> **Directions**
a – In the mailing-list thread below on date and time types in Avro, what does Scott Carey say is generally far simpler than supporting time zones in the serialized data?
b – Write a continuation of the Avro date and time thread below, beginning right after its final sentence.

> **Source**
Home | About | Sematext search-lucene.com search-hadoop.com
 Search Hadoop and all its subprojects:

Switch to Threaded View
Avro, mail # user - Feature for Date/Time Data Types in Avro?


Copy link to this message
-
Re: Feature for Date/Time Data Types in Avro?
Jeff Hammerbacher 2011-01-20, 01:31
https://issues.apache.org/jira/browse/AVRO-739

On Tue, Jan 18, 2011 at 11:49 AM, Scott Carey <[EMAIL PROTECTED]>wrote:

> We should get this discussion into JIRA soon.
>
> On 1/18/11 10:38 AM, "Ron Bodkin" <[EMAIL PROTECTED]> wrote:
>
> >Overall, yes. A couple of points worth addressing in a design:
> >
> >1) Do we want to allow encoding time zone data in the records? Storing a
> >raw timestamp is sometimes not ideal. It's worth looking at how SQL allows
> >timestamps with and without time zones. Is that simpler, or is it actually
> >more complex?
>
> It is generally 100000x simpler to serialize only in UTC and let libraries
> support what they support W.R.T timezone.  Painful memories of design
> mistakes past.
> SQL does a lot of TZ work because they support user input and output
> formatting.  In the back-end most databases store in only a limited way.
>
> >2) Do we want to allow dates (for storing a day, without a timestamp)?
> Days introduce timezone complexity if you want to find out what day a
> timestamp is in.
> So if we support day, or hour, then that is a significant increase in
> complexity.  Furthermore, the timezone may  not even be the same per row.
>  We could leave that up to the user and support a day type that is merely
> the number of days since some origin point and leaves the timezone
> interpretation (and thus conversion to 'day' from 'datetime') in the
> user's hands, perhaps with metadata support.

> **Stored data**

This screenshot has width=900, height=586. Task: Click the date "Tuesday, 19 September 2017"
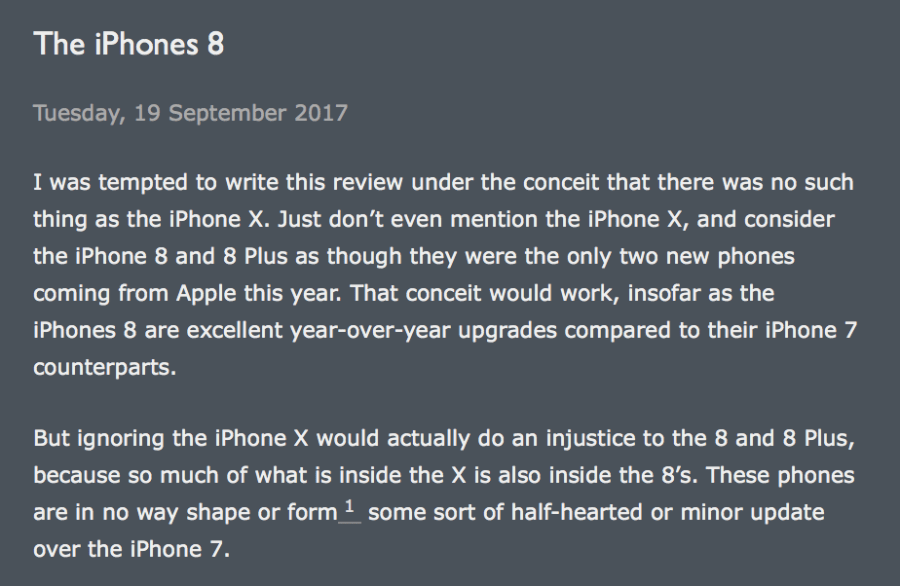pos(190,112)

> **Expected answers**
a – Serializing only in UTC and letting libraries handle time zones however they support them.

b –
>
>
> >3) It would be nice to allow some flexibility in the implementation
> >classes for dates, e.g., letting Java users use Joda time classes as well
> >as java.util.Date
>
> Absolutely.  This is a per-language feature though, so it may not require
> much of the spec.  For example, in Java it could simply be a configuration
> parameter passed to the DatumReader/Writers.  It doesn't make a lot of
> sense to store metadata on the data that says "this is a Joda object, not
> java.util.Date" -- that is a user choice and not intrinsic to describing
> the data.
>
> There are other questions too -- what are the timestamp units
> (milliseconds? configurable?), what is the origin (1970? 2010?
> configurable?) -- these decisions affect the serialization size.
> I have a manual serialization of timestamps that is a long, in tenths of a
> second since 2008, for example.  I have another that is a duration
> measured in tenths of a millisecond.  Both were done to reduce the number
> of bytes per value for a specific problem domain.
> Although I could use such flexibility, I'm not sure that is enough of a
> motivator to put that into Avro.  I'm not very bothered with converting
> from long to a human readable datetime myself.
>
> >
> >Ron
> >
> >
> >Ron Bodkin
> >CEO
> >Think Big Analytics
> >m: +1 (415) 509-2895
> >
> >
> >
> >
> >
> >
> >
> >
> >On 1/18/11 8:42 AM, "Doug Cutting" <[EMAIL PROTECTED]> wrote:
> >
> >>The way that I have imagined doing this is to specify a standard schema
> >>for dates, then implementations can optionally map this to a native date
> >>type.
> >>
> >>The schema could be a record containing a long, e.g.:
> >>
> >>{"type": "record", "name":"org.apache.avro.lib.Date", "fields" : [
> >>   {"name": "time", "type": "long"}
> >>  ]
> >>}
> >>
> >>Java could read this into a java.util.Date, Python to a datetime, etc.
> >>Such conventions could be added to the Avro specification.
> >>
> >>Does this sound like a reasonable approach?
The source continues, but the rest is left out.